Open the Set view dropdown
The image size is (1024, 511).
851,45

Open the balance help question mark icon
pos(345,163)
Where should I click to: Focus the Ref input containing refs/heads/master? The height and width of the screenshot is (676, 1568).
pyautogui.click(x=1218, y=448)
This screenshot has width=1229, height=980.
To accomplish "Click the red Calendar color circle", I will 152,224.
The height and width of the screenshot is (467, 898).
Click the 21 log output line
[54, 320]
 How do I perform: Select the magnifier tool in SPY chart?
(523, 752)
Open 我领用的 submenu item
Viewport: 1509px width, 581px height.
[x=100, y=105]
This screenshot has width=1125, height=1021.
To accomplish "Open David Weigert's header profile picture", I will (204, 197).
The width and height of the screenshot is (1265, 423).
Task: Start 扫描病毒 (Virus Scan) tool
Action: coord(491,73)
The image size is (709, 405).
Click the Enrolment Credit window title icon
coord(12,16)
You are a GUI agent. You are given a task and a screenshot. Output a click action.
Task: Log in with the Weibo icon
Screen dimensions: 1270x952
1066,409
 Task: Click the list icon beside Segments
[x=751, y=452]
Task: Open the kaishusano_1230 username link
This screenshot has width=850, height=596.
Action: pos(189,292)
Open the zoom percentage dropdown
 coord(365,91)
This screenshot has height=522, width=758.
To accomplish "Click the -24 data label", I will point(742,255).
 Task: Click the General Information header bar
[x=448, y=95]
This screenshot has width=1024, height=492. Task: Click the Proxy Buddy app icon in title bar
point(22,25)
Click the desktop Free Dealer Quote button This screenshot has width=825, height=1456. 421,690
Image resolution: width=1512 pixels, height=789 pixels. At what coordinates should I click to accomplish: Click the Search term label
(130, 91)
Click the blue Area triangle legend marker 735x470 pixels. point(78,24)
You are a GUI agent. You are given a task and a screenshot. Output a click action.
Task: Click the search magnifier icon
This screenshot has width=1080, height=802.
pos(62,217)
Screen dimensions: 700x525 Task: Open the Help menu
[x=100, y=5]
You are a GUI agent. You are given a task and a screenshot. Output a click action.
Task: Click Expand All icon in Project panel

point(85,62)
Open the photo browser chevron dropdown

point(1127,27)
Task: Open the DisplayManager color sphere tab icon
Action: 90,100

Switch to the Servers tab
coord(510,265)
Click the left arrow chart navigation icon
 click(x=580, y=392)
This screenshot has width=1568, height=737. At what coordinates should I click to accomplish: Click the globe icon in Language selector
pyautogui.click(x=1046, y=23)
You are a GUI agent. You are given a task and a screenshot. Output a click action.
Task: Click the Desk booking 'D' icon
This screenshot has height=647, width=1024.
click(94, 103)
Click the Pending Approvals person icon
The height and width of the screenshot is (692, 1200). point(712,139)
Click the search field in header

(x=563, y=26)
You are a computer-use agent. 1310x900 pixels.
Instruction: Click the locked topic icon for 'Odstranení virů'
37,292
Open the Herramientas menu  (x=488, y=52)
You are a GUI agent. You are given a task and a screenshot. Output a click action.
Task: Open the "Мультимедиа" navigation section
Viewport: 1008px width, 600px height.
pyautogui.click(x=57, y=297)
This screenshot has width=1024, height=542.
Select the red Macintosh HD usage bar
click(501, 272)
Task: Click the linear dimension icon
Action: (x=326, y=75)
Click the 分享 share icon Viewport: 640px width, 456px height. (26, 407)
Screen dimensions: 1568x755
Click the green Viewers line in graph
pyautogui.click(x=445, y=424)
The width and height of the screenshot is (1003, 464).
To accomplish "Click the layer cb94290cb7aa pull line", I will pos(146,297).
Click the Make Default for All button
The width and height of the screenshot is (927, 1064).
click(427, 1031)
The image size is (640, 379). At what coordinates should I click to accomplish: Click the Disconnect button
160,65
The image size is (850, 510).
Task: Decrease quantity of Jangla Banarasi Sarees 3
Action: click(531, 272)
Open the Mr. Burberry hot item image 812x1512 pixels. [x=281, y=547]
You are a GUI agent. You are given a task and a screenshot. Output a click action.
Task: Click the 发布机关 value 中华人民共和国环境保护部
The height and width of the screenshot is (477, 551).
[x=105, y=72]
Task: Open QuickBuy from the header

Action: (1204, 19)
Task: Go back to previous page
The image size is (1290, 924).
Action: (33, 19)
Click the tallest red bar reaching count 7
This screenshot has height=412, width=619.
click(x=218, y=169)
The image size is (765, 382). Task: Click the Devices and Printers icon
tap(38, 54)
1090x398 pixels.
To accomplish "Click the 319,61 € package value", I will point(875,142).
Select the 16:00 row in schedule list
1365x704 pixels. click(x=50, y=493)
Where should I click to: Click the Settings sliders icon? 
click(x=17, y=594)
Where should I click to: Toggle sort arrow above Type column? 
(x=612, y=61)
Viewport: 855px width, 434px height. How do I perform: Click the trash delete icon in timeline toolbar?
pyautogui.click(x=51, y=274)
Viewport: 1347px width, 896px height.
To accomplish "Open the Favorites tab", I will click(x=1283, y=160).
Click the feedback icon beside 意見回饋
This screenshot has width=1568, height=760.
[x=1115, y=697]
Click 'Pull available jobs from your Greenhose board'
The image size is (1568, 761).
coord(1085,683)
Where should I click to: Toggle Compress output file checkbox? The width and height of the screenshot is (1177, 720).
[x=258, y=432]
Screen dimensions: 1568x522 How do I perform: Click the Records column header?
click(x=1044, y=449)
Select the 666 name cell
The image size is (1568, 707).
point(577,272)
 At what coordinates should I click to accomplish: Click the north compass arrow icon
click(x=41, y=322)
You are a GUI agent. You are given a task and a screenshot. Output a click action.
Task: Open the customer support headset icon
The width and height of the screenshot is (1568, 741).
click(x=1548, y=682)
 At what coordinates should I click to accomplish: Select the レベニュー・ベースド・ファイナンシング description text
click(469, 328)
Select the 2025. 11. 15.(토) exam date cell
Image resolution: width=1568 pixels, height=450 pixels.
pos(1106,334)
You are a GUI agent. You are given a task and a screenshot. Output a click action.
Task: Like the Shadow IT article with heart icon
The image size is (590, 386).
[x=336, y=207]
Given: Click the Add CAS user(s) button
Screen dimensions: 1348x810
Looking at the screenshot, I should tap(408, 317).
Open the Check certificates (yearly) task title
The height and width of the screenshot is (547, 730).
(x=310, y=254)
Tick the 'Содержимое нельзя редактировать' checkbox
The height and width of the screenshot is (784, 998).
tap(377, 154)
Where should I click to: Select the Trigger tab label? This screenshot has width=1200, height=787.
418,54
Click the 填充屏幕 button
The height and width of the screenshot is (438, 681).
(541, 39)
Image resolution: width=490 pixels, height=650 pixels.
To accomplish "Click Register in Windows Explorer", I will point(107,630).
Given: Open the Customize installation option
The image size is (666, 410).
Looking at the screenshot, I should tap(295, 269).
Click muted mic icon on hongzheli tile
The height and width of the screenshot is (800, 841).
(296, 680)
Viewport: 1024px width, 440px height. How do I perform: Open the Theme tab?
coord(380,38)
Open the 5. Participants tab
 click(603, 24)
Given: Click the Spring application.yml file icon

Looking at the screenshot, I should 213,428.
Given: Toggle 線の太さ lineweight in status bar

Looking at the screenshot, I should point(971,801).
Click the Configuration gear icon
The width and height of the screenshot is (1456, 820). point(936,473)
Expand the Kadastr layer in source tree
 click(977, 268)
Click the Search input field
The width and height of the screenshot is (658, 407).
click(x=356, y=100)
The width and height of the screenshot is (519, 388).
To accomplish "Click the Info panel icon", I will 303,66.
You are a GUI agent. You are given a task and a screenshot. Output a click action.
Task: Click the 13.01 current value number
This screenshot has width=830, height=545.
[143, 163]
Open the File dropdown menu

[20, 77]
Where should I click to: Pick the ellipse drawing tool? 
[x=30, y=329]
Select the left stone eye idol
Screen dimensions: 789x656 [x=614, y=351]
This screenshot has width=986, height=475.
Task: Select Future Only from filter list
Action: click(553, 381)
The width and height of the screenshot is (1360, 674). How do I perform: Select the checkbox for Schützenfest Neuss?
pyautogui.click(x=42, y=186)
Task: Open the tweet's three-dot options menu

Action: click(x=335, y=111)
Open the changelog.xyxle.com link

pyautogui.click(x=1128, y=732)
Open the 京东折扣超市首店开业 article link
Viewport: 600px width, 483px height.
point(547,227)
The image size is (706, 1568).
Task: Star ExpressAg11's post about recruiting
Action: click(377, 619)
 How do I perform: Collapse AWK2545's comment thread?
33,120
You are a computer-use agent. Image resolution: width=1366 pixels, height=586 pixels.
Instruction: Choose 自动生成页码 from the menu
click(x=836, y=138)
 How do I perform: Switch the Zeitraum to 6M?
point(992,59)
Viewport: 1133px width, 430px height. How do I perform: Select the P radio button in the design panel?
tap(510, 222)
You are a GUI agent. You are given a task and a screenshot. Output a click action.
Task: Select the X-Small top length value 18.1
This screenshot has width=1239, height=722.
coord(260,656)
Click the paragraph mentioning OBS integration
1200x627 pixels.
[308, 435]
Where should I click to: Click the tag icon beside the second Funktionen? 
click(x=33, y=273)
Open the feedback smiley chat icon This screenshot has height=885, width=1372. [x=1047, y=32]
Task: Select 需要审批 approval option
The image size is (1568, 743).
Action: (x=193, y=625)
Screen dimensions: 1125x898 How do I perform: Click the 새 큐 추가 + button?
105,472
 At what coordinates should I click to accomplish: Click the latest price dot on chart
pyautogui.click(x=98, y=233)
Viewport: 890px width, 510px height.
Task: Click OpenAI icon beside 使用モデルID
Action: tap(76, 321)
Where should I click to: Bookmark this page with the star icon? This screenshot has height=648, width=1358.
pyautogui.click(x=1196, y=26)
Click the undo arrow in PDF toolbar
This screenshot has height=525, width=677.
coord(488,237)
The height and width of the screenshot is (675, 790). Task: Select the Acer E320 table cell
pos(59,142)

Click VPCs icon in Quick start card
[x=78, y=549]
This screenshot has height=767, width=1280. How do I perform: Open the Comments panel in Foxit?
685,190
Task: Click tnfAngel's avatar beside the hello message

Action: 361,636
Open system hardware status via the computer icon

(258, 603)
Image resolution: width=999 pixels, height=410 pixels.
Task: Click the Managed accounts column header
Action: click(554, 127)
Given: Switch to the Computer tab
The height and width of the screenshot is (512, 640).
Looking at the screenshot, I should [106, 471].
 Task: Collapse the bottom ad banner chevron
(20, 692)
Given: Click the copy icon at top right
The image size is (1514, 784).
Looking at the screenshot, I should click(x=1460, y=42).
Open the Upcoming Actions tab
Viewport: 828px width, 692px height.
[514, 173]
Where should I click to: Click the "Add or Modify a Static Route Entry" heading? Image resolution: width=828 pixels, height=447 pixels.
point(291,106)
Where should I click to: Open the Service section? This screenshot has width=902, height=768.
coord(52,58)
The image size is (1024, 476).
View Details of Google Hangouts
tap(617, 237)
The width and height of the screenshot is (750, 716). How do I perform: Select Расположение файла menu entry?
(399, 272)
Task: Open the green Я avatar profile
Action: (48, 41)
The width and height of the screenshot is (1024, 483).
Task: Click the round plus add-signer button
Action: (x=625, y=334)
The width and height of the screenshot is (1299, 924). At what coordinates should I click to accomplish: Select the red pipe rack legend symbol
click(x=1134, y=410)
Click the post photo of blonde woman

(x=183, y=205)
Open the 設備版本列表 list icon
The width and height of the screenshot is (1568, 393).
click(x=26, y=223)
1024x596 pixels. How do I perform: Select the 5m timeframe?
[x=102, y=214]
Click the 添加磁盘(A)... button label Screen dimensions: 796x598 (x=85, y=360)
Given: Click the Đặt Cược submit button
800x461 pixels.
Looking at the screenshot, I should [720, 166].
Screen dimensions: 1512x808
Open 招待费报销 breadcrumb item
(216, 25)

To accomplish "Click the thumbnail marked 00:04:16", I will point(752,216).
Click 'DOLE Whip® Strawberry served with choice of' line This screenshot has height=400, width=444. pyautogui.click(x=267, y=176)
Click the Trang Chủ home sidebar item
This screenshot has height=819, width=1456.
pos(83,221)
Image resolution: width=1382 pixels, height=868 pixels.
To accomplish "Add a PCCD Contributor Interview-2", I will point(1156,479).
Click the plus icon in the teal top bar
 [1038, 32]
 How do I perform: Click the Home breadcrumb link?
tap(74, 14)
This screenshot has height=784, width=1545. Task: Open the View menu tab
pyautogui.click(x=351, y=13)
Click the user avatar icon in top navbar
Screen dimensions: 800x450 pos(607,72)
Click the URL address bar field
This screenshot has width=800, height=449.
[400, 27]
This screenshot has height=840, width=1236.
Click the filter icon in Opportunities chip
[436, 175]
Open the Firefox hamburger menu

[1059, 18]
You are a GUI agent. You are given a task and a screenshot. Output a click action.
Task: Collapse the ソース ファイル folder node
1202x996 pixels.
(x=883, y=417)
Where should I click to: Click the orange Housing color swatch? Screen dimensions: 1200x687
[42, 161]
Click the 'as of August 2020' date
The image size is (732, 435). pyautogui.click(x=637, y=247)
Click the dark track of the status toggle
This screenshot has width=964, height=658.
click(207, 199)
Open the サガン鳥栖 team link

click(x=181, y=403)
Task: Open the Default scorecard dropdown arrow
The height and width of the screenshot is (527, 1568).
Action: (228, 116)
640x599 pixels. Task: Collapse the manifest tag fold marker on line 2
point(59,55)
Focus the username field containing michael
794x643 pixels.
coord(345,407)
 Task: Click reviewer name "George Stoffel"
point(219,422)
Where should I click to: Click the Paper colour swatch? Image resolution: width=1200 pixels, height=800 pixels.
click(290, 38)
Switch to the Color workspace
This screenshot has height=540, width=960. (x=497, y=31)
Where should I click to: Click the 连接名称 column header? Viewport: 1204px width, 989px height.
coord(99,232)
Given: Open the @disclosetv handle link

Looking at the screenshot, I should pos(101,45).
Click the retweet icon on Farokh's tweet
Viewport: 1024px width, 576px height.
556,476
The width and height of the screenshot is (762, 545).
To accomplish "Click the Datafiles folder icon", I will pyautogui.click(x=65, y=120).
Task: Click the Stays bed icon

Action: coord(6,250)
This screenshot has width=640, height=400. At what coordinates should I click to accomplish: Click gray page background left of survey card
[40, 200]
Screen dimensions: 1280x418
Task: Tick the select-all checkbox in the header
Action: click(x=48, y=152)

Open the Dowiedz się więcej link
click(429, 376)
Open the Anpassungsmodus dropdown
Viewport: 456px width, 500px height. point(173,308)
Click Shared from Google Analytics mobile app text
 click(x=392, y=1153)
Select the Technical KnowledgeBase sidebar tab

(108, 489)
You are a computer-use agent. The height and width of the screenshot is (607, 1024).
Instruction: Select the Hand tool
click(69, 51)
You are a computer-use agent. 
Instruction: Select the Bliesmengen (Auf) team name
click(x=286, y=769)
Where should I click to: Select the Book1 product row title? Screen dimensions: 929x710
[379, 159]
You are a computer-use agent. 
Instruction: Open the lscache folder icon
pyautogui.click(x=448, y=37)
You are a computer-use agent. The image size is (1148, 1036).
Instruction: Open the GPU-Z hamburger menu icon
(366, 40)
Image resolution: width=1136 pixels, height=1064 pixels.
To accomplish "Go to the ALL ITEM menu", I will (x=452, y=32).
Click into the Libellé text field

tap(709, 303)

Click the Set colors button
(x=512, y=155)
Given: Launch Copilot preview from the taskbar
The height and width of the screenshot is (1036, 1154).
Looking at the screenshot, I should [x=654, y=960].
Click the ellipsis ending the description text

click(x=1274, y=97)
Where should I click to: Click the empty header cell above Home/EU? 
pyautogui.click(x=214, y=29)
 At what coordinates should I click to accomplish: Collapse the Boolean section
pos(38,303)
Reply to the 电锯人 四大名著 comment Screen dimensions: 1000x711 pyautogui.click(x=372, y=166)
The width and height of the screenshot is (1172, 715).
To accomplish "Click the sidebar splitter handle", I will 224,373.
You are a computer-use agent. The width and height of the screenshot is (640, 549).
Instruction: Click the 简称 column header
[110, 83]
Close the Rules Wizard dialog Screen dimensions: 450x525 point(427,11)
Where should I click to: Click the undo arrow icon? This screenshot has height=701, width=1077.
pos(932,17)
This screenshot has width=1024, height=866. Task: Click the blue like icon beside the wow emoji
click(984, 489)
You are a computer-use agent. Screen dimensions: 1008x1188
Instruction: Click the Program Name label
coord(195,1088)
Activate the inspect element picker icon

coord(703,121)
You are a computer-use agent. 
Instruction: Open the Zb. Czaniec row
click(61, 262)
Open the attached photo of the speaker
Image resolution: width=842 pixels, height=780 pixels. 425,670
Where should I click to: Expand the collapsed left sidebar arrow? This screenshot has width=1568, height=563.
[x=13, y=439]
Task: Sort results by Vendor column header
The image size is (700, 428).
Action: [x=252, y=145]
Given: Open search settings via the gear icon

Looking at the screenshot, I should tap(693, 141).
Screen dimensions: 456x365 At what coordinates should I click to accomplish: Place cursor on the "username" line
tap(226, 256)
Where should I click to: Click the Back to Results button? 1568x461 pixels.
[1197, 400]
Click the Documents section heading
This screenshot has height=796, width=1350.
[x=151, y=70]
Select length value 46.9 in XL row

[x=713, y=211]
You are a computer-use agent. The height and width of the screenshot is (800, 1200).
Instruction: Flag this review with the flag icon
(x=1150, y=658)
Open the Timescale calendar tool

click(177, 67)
····················
Task description
Give the count of lines in the listing above that include "feedback", with no other words.

Answer space
2